# DIRECTIVE:
Express the material from the line with "This screenshot has" to the line with "coord(390,26)" as a two-column CSV headed input and output, one row per text and its answer. Put each value in a single quoted field with line breaks replaced by spaces, and omit the pictures.

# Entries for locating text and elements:
——

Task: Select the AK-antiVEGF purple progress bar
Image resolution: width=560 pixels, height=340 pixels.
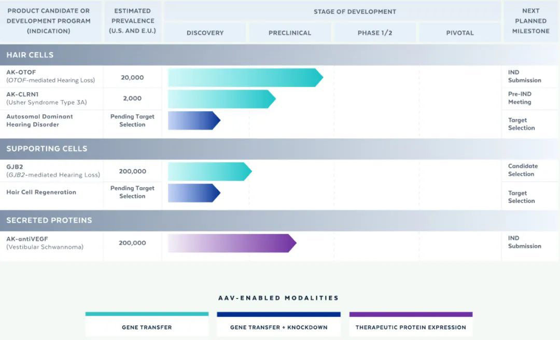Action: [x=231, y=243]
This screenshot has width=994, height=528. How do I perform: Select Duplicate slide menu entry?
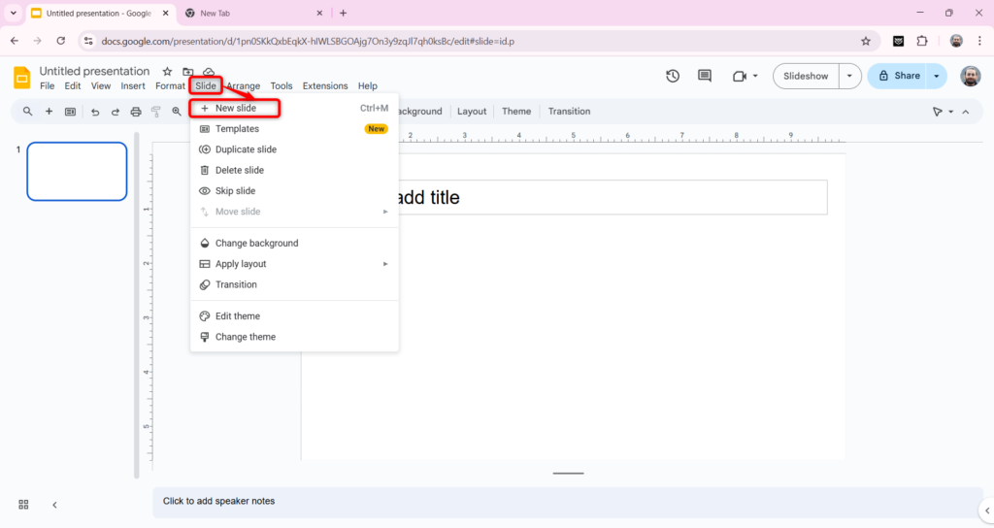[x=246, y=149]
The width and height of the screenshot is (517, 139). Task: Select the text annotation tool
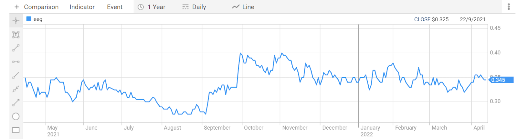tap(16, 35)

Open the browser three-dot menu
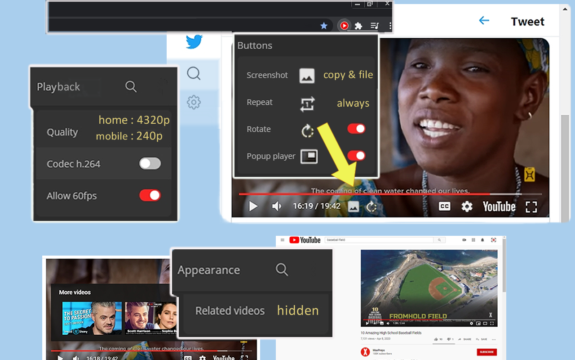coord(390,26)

——

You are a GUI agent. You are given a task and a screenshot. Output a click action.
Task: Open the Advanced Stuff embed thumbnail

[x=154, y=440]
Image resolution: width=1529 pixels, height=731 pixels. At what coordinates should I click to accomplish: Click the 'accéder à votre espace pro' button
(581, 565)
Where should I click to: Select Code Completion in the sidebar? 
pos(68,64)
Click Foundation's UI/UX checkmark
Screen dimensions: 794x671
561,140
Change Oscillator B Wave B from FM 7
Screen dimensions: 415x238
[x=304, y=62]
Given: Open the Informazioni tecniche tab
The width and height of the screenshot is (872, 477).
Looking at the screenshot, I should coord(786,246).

——

# RESPONSE TO THE TASK:
input,output
"This screenshot has width=994, height=528. How do I perform: Select Duplicate slide menu entry?","[x=246, y=149]"
"The width and height of the screenshot is (517, 139). Task: Select the text annotation tool","tap(16, 35)"
"Open the browser three-dot menu","coord(390,26)"